In a number of previous postings, I’ve talked about how the music monetization model has moved from recording sales to live performances – as a direct result of the rise of free online music (legal and illegal). But, as the Wall Street Journal reports, there may be a problem with this new model:
With the continued evaporation of recorded music sales, acts at all levels of the talent pool must lean heavily on their live-performance earnings. That’s forcing artists to tour more, and to keep their ticket prices high, despite the weak economy. This has created a glut of seats.
. . .
Live Nation Entertainment, which after a recent merger with Ticketmaster is now the most powerful live-music company in the industry, says bad news from a handful of tours doesn’t signal a crisis. “Cancellations are part of the business, and in fact the number this year is in line with past years,” says Jason Garner, chief executive of the company’s concerts division.

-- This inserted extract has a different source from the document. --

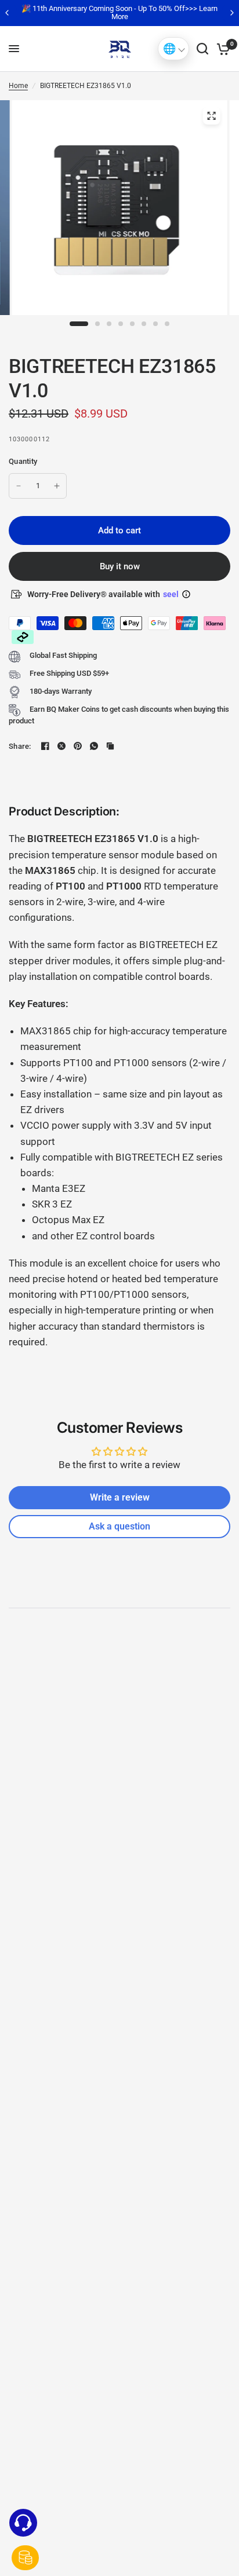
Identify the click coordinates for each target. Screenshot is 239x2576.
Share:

Still, he says failed tours and slower ticket sales should serve as a collective wake-up call: “When 40% of tickets across the industry are going unsold, you have to have an honest talk about ticket prices.”
All of this doesn’t quite add up to the Journal’s tag line for the story – “Why the Eagles, Rihanna and the Jonas Brothers Have Canceled Concert Dates This Summer.” In fact, the story goes on to say, “This summer, everyone seems to be on the road.”
Still, the point is interesting. As live performances become more the norm, consumers can become more selective and prices drop. That’s the way the market works. Seems to me that this is evidence that the shift in the model is being successful – not the other way around.